🤖 AI Summary
This study addresses the limited practical usability of Natural Language Interfaces to Databases (NLIDBs) in real-world business analytics. We propose a user-centered hybrid evaluation framework to comparatively assess SQL-LLM—an advanced NL2SQL system—against Snowflake, a conventional SQL platform, on authentic analytical query tasks. Through quantitative task performance metrics and behavioral analysis, we find that SQL-LLM significantly reduces user frustration: query completion time decreases by 10–30%, accuracy improves from 50% to 75%, error recovery accelerates, query reformulation frequency declines, and users increasingly adopt structured query strategies.
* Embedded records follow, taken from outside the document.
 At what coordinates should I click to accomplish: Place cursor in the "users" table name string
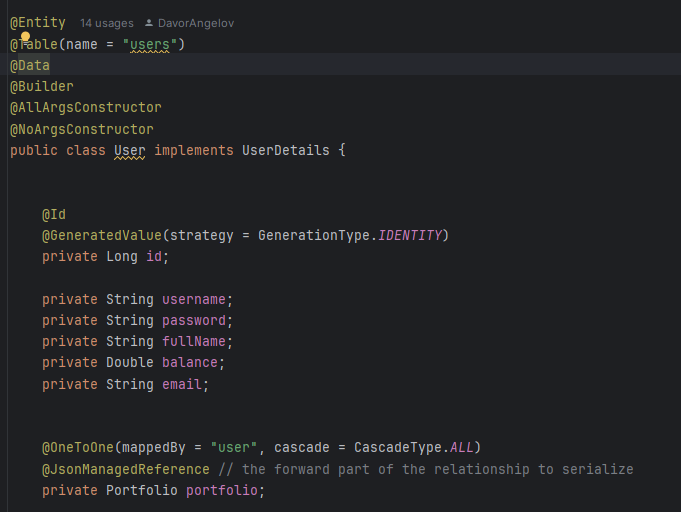(150, 44)
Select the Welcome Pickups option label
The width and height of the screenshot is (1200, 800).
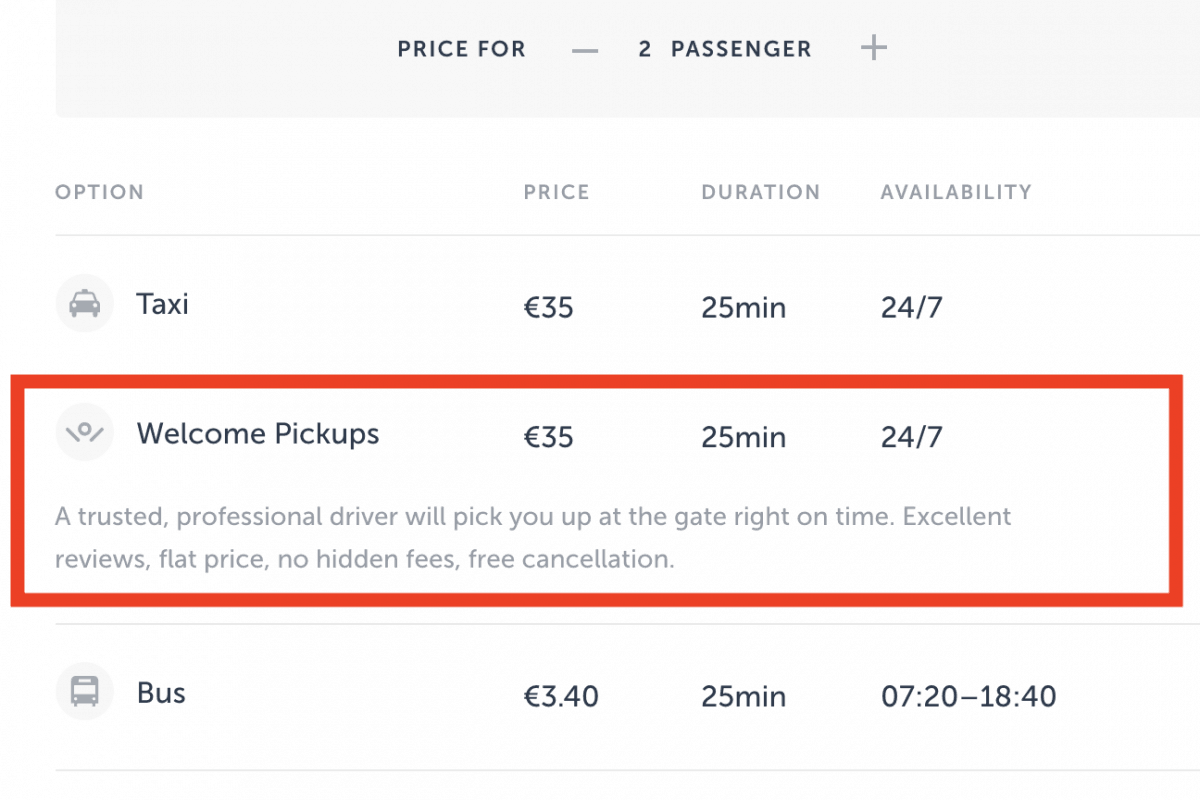(258, 433)
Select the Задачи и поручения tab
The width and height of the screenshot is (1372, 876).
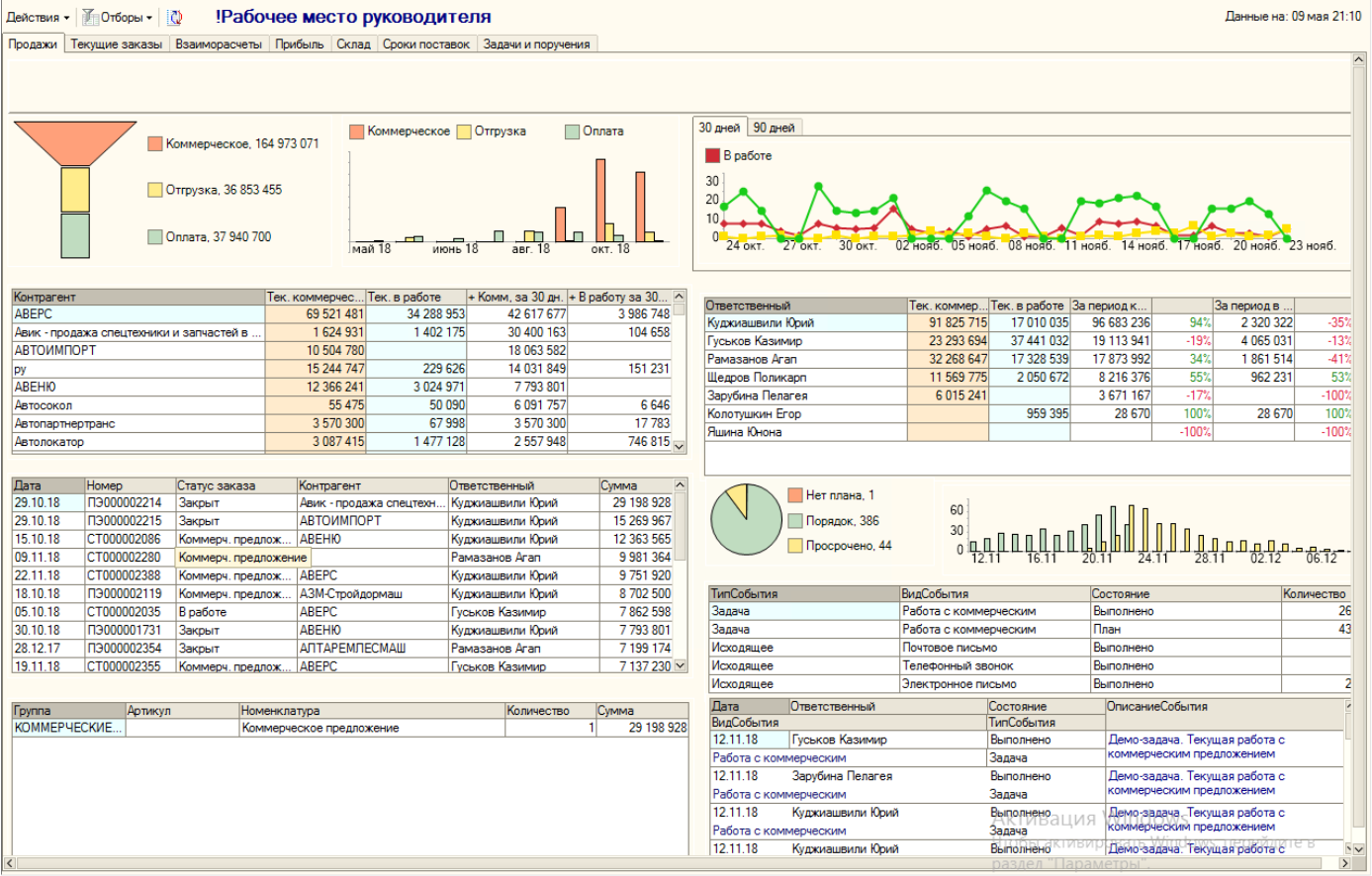(x=536, y=44)
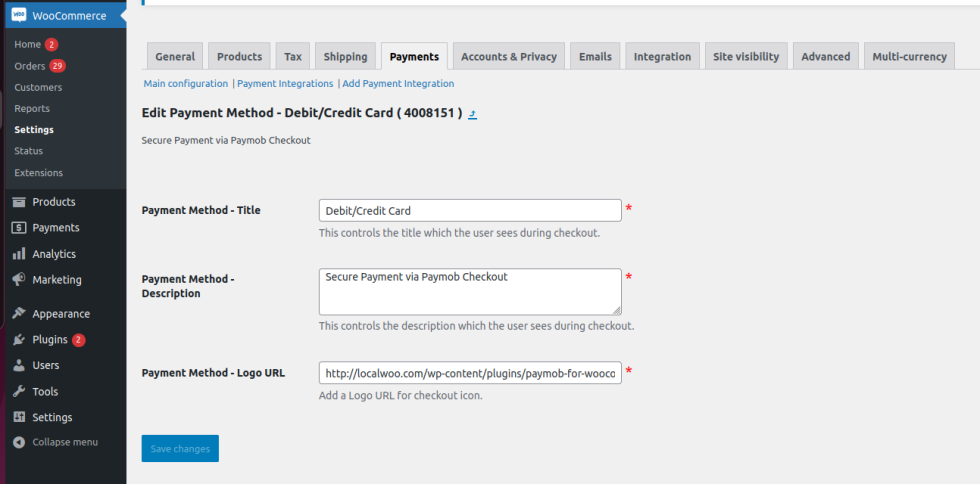
Task: Click the Marketing megaphone icon
Action: click(x=19, y=280)
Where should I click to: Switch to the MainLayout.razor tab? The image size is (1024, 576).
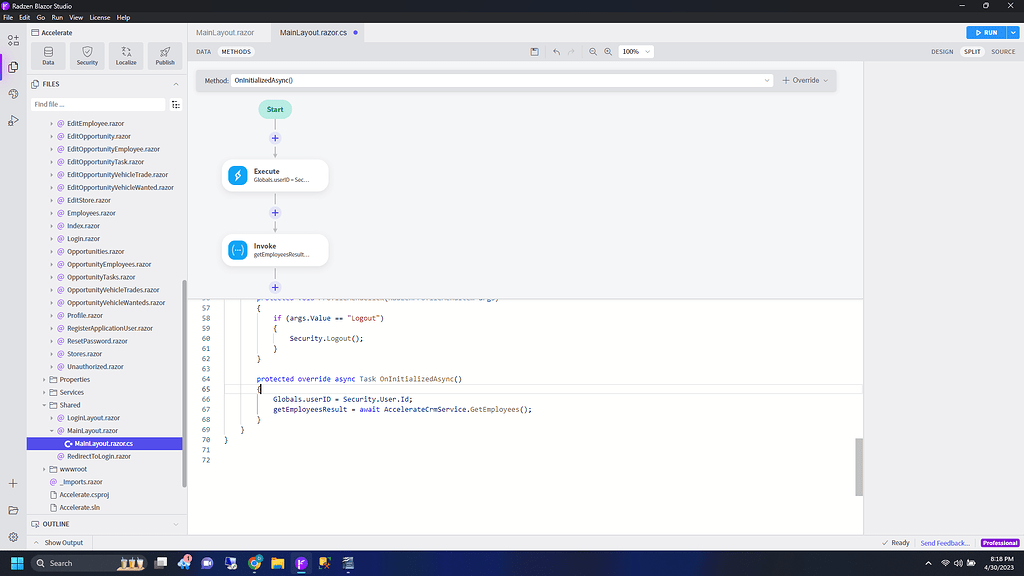click(x=225, y=31)
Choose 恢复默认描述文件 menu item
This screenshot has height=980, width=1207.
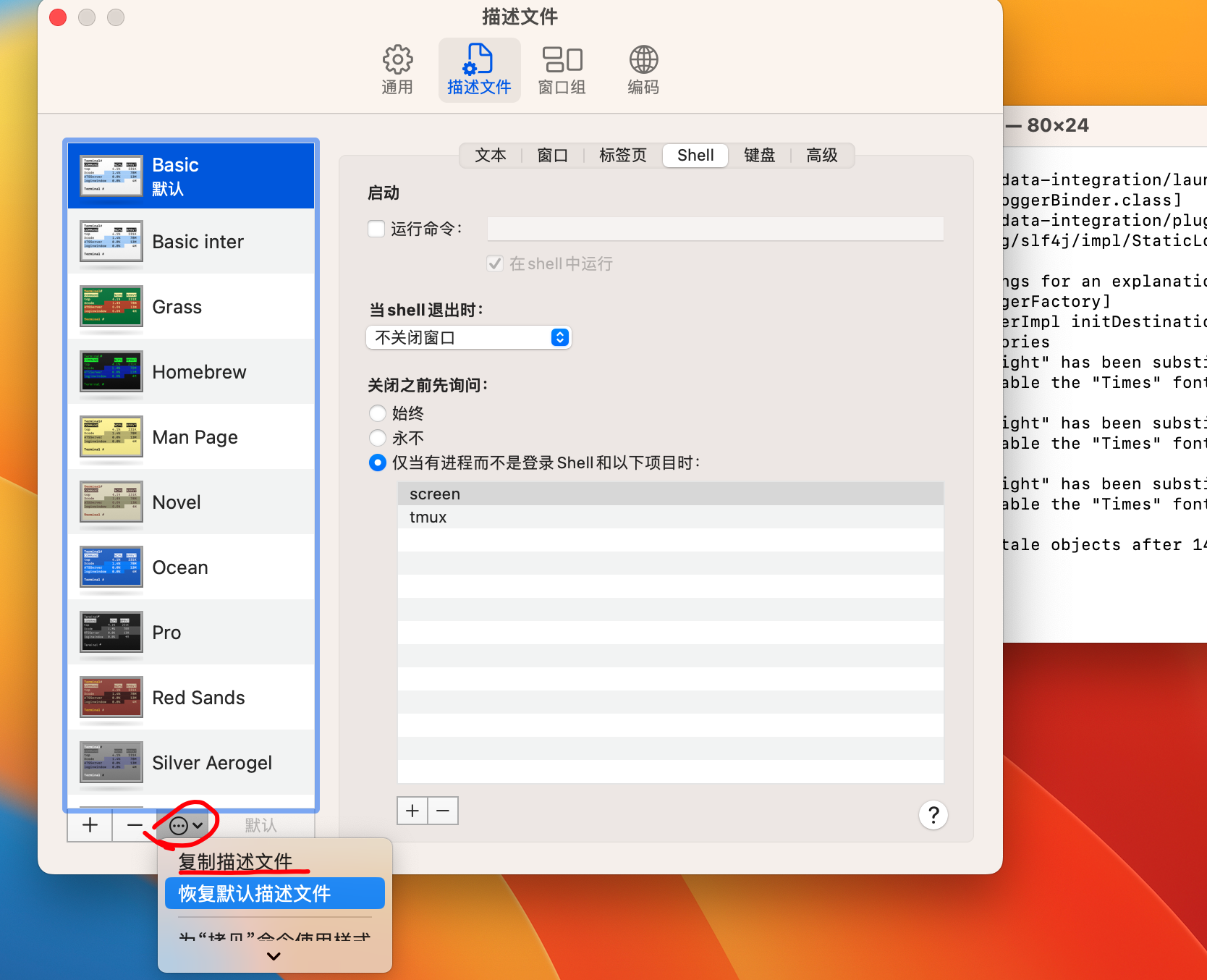click(x=275, y=893)
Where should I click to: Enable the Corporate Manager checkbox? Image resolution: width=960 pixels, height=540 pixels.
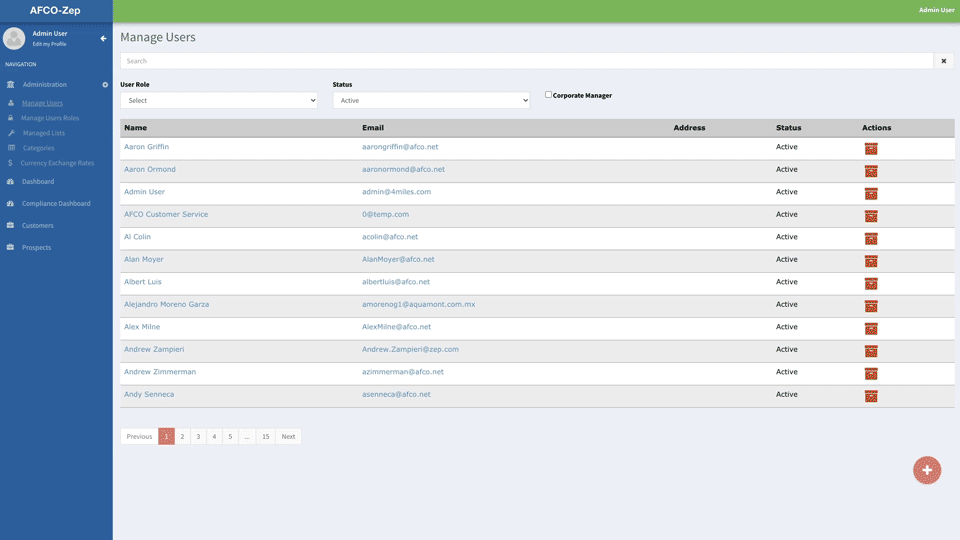click(548, 95)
This work provides the first systematic empirical evidence of NLIDBs’ usability advantages in error recovery, strategy development, and user experience optimization. It underscores that usability must be prioritized alongside technical accuracy in NLIDB design. Our findings establish an evidence-driven usability evaluation paradigm and offer actionable guidelines for developing human-centered NLIDBs.
📝 Abstract
Natural Language Interfaces for Databases (NLIDBs) aim to make database querying accessible by allowing users to ask questions in everyday language rather than using formal SQL queries. Despite significant advancements in translation accuracy, critical usability challenges, such as user frustration, query refinement strategies, and error recovery, remain underexplored. To investigate these usability dimensions, we conducted a mixed-method user study comparing SQL-LLM, a state-of-the-art NL2SQL system, with Snowflake, a traditional SQL analytics platform. Our controlled evaluation involved 20 participants completing realistic database querying tasks across 12 queries each. Results show that SQL-LLM significantly reduced query completion times by 10 to 30 percent (mean: 418 s vs. 629 s, p = 0.036) and improved overall accuracy from 50 to 75 percent (p = 0.002). Additionally, participants using SQL-LLM exhibited fewer query reformulations, recovered from errors 30 to 40 seconds faster, and reported lower frustration levels compared to Snowflake users. Behavioral analysis revealed that SQL-LLM encouraged structured, schema-first querying strategies, enhancing user confidence and efficiency, particularly for complex queries. These findings underscore the practical significance of well-designed, user-friendly NLIDBs in business analytics settings, emphasizing the critical role of usability alongside technical accuracy in real-world deployments.